1. I hope the indicators will help you visualize The Bull Market vs. The Bear Market in the instrument you are trading. This understanding, or visualization, sets our trading bias. During the bull market of the the instrument you are trading, we are only buying. In the bear market we are only shorting (selling).
2. Notice I keep saying "instrument". An instrument, or a vehicle of trading, could be anything that is traded on an exchange, such as: ETFs, futures, forex currency pairs, commodity link ETNs, CFDs, stocks, bonds, etc.
3. Generally speaking, for stocks and stock ETFs (not ETNs, or leveraged funds), I give more leeway towards the bullish side.
Stocks over time go up. Other instruments fluctuate.
4. I would not use my indicators to analyze ETNs, or leveraged funds. Always go to the underlying. For example, if you trade gold at a retail level by purchasing and selling the retail ETF called GDX, then do not analyze NUGT.
This is a common beginner mistake. I myself did it when I started out, because I was trying to analyze UNG instead of looking at the futures price of natural gas. This happens because UNG looses value over time if nothing happens.
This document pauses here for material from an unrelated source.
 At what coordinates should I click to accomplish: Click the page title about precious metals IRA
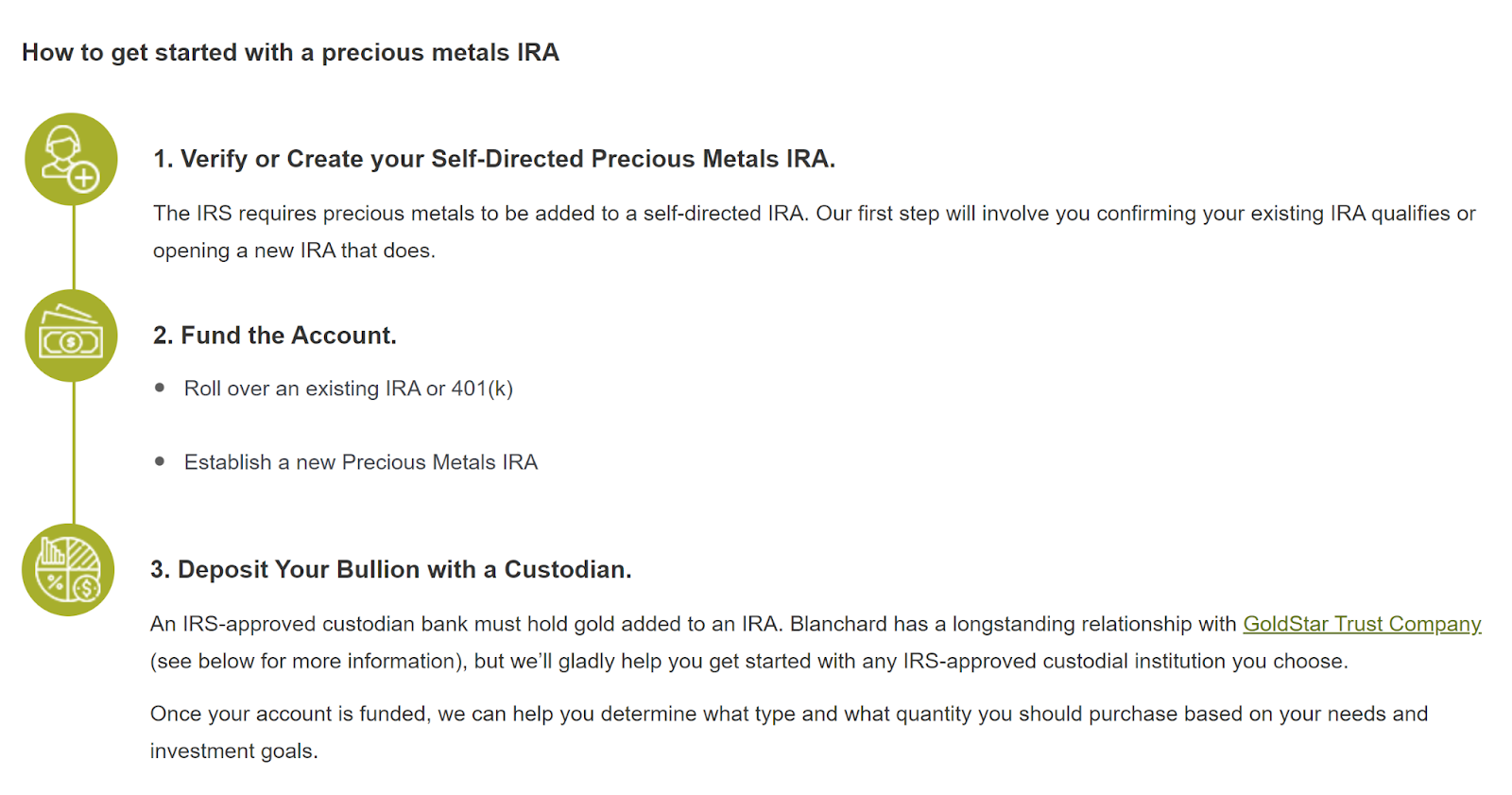coord(290,53)

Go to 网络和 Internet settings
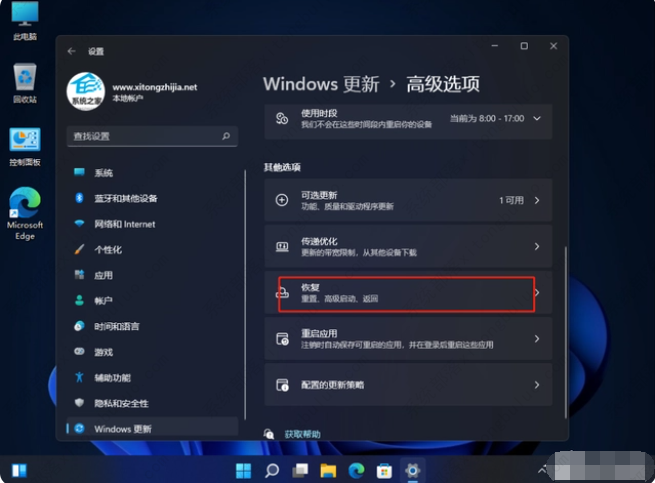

Its kind of like theta decay in options.
5. Once you have your bias, you reject 1/2 of all possible transactions. For example: during the bull market, we only buy. This simplifies things.
After the bias is set, we look for entry opportunities that would give us the most advantages, and the least amount of risk. The lower the risk, the bigger a position we can open. Less risk also equates with less gray hairs! :)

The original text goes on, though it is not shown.